* begin Supplied information *

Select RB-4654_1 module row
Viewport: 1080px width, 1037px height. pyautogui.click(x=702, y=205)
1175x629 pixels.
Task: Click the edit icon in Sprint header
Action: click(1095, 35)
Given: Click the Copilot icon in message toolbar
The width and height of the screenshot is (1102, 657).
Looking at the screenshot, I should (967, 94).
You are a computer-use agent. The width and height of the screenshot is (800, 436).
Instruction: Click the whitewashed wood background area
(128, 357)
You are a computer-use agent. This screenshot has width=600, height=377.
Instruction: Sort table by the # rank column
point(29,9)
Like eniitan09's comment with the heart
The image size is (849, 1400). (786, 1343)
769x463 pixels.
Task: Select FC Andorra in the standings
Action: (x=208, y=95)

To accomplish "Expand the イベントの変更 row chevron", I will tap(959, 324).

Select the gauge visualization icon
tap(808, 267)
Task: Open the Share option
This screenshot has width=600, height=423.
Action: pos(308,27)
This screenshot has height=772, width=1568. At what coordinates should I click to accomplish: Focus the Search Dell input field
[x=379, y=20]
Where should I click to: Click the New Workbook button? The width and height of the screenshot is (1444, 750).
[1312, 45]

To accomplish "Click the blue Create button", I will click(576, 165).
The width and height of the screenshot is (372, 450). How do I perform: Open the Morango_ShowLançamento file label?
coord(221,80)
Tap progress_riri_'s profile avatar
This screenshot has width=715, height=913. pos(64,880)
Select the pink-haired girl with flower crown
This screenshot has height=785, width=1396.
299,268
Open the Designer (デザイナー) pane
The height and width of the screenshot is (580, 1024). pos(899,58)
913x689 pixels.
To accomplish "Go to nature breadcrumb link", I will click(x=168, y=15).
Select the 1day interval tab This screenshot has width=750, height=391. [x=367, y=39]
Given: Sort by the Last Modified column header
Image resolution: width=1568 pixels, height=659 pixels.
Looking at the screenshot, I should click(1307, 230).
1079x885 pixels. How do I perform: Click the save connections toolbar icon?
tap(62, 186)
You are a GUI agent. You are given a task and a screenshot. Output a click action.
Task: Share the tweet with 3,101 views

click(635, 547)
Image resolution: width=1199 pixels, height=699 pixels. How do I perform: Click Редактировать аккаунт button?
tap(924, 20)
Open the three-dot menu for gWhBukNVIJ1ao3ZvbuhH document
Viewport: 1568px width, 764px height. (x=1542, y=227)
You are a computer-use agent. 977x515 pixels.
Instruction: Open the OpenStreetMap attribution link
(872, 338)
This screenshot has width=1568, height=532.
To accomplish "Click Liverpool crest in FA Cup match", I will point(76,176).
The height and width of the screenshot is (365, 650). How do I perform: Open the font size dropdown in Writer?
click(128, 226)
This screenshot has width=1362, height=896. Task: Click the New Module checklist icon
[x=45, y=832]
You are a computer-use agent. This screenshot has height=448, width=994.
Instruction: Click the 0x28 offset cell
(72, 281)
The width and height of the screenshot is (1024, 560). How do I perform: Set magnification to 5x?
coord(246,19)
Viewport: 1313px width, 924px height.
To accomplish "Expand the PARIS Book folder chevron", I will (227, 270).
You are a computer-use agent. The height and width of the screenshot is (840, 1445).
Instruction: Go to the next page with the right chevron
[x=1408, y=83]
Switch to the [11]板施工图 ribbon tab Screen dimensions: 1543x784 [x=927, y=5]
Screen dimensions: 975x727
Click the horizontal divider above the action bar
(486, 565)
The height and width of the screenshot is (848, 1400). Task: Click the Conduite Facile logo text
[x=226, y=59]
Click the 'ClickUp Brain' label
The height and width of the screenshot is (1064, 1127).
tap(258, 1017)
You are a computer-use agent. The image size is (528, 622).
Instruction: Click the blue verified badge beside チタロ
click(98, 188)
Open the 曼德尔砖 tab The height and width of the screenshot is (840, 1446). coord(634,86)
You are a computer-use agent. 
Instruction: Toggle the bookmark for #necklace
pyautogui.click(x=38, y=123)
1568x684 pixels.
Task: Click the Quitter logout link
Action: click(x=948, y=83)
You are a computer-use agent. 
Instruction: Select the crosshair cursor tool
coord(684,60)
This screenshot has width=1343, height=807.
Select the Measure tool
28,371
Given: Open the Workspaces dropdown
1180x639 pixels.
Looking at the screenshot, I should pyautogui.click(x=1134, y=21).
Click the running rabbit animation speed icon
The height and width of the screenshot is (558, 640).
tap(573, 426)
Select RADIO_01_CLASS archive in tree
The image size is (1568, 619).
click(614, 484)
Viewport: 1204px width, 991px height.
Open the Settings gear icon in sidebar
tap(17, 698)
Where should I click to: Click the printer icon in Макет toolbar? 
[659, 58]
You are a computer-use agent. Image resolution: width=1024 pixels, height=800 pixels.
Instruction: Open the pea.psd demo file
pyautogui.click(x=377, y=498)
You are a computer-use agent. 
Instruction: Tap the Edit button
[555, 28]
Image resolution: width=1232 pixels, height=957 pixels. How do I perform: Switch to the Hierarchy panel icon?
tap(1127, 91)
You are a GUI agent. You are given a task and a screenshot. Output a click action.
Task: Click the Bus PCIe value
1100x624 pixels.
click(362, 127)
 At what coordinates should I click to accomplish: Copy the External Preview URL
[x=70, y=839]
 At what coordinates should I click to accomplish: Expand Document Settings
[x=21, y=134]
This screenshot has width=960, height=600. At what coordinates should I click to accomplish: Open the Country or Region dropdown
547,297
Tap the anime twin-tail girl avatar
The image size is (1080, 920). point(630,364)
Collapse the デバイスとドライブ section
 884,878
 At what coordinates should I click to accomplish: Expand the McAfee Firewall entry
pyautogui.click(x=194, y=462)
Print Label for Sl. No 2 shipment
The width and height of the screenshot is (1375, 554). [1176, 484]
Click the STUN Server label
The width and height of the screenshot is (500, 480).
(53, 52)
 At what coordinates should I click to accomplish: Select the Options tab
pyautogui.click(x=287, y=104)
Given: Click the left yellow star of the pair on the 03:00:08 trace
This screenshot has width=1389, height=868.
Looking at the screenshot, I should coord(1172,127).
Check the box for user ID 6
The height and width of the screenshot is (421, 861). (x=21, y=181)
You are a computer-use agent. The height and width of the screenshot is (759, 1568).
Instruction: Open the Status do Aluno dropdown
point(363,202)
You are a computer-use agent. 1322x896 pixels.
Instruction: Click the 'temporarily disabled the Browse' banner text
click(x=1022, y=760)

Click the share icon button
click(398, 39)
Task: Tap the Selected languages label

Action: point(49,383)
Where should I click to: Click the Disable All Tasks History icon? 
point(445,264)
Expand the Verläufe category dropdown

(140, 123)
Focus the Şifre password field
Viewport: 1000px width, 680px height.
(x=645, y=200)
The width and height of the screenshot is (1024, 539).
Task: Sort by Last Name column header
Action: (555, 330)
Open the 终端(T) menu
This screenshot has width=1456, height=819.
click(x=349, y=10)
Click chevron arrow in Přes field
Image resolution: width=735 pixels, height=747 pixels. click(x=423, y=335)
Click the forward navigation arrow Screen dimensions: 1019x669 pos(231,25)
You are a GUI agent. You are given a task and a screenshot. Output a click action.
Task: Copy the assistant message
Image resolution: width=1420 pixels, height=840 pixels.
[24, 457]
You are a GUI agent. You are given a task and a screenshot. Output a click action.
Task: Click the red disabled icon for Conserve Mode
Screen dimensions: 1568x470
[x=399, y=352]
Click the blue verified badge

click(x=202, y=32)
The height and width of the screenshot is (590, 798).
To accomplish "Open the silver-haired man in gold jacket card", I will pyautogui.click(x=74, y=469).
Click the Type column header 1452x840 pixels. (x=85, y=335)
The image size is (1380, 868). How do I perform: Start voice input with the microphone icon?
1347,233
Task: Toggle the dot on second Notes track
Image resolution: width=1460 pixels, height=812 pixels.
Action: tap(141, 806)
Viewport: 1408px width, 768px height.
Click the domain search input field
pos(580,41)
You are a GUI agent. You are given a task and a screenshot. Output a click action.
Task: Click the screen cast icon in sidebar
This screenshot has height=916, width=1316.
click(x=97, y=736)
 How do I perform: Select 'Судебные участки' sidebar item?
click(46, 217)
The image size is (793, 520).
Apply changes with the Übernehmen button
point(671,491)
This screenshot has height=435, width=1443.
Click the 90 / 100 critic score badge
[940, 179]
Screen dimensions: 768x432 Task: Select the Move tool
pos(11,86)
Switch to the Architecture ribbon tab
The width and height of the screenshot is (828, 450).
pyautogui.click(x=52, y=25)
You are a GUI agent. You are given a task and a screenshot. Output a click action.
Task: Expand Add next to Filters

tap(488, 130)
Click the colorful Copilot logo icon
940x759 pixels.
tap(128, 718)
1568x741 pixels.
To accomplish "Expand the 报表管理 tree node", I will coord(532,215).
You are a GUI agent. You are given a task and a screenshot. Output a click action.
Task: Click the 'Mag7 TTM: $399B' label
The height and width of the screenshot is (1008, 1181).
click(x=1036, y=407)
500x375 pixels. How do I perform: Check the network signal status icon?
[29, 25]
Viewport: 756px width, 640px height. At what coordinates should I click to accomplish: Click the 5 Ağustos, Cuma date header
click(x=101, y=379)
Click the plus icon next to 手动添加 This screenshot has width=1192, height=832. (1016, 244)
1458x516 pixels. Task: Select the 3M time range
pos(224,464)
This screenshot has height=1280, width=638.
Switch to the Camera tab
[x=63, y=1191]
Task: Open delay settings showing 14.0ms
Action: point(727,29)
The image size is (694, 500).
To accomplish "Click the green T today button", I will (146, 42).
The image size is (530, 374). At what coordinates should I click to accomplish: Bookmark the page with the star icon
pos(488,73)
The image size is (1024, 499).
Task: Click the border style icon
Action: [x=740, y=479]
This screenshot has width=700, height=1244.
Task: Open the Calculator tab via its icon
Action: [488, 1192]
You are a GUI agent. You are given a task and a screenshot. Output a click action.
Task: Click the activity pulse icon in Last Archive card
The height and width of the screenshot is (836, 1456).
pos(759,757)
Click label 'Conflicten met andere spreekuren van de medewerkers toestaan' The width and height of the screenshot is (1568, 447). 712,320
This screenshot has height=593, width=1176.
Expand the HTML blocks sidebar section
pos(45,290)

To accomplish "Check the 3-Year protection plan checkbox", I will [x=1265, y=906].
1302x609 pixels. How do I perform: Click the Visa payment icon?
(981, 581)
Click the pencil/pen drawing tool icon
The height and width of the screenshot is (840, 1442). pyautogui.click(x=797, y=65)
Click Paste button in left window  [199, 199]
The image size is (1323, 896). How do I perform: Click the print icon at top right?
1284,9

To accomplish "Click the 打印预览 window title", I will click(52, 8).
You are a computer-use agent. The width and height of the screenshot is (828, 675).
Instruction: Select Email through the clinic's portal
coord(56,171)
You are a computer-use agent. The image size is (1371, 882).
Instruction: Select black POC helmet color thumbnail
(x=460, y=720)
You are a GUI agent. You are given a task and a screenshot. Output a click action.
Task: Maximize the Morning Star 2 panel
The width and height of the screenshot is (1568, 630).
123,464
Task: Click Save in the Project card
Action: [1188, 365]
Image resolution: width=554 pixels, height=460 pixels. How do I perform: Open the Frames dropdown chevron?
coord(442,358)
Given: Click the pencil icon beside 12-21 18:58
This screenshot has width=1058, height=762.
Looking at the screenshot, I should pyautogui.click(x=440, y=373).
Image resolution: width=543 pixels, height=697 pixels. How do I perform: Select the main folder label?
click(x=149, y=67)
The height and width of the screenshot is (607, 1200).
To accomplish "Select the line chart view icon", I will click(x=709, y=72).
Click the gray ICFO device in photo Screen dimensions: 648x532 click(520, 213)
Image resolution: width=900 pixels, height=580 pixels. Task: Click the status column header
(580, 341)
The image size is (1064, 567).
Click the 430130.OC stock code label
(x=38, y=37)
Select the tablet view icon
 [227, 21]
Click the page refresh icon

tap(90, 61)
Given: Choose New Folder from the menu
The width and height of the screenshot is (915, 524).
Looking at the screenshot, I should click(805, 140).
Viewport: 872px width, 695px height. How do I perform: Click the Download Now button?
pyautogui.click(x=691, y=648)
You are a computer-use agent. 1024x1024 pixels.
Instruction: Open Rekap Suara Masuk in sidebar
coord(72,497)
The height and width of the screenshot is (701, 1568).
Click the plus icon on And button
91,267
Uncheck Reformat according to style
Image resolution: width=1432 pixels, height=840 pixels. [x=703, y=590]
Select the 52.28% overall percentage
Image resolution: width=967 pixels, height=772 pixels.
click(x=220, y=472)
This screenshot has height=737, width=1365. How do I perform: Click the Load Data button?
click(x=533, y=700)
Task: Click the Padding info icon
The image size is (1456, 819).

* end Supplied information *

What is expected: Starting with the line containing "Click the forward" and going on through the line containing "Action: tap(141, 806)", rewrite those records with "GUI agent" replaced by "computer-use agent" and everything else left unchanged. Give only those lines.

Response to the task:
Click the forward navigation arrow Screen dimensions: 1019x669 pos(231,25)
You are a computer-use agent. You are given a task and a screenshot. Output a click action.
Task: Copy the assistant message
Image resolution: width=1420 pixels, height=840 pixels.
[24, 457]
You are a computer-use agent. You are given a task and a screenshot. Output a click action.
Task: Click the red disabled icon for Conserve Mode
Screen dimensions: 1568x470
[x=399, y=352]
Click the blue verified badge

click(x=202, y=32)
The height and width of the screenshot is (590, 798).
To accomplish "Open the silver-haired man in gold jacket card", I will pyautogui.click(x=74, y=469).
Click the Type column header 1452x840 pixels. (x=85, y=335)
The image size is (1380, 868). How do I perform: Start voice input with the microphone icon?
1347,233
Task: Toggle the dot on second Notes track
Image resolution: width=1460 pixels, height=812 pixels.
Action: tap(141, 806)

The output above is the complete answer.